▶ WHAT IS BEING ASKED
Taking the line that contains "Click the URL input field" as the first and the final line of the records as the last, write out every line between them exactly, ends included, and nothing else.

▶ DATASET ENTRIES
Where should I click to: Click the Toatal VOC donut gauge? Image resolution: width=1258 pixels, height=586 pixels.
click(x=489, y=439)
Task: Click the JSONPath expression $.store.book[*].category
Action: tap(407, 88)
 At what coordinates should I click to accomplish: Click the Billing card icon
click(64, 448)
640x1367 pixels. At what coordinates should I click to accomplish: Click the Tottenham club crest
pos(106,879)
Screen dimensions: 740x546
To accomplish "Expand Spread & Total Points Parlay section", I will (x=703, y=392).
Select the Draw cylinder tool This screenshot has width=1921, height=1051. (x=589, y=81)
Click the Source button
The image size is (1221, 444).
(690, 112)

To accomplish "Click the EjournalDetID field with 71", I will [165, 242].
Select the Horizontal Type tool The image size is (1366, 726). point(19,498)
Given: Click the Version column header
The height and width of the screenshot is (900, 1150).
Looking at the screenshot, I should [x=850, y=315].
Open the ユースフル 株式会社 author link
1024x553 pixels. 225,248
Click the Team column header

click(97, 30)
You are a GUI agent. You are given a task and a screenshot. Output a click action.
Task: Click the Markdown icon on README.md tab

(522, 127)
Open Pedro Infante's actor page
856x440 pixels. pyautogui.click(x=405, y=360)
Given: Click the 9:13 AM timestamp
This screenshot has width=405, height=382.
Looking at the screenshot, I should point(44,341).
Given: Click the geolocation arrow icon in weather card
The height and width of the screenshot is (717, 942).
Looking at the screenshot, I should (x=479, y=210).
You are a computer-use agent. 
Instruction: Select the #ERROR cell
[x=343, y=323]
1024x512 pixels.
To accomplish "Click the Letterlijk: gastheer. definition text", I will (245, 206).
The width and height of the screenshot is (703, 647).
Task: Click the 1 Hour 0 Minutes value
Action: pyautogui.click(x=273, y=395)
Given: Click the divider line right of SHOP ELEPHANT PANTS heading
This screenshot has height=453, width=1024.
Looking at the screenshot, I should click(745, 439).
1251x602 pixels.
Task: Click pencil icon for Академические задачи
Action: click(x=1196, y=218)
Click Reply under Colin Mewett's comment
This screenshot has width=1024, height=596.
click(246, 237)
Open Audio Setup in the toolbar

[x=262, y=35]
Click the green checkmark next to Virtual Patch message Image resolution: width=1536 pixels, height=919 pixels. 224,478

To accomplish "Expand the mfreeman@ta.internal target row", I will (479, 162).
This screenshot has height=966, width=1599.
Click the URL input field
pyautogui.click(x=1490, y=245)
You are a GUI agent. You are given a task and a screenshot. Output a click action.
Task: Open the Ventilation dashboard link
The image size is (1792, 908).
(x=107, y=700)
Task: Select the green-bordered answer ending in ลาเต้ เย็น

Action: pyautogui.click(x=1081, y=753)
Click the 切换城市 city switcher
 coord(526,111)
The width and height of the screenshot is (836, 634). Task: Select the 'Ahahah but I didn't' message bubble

▶ SOLUTION BELOW
Click the URL input field
pyautogui.click(x=1490, y=245)
You are a GUI agent. You are given a task and a screenshot. Output a click action.
Task: Open the Ventilation dashboard link
The image size is (1792, 908).
(x=107, y=700)
Task: Select the green-bordered answer ending in ลาเต้ เย็น

Action: pyautogui.click(x=1081, y=753)
Click the 切换城市 city switcher
 coord(526,111)
The width and height of the screenshot is (836, 634). Task: Select the 'Ahahah but I didn't' message bubble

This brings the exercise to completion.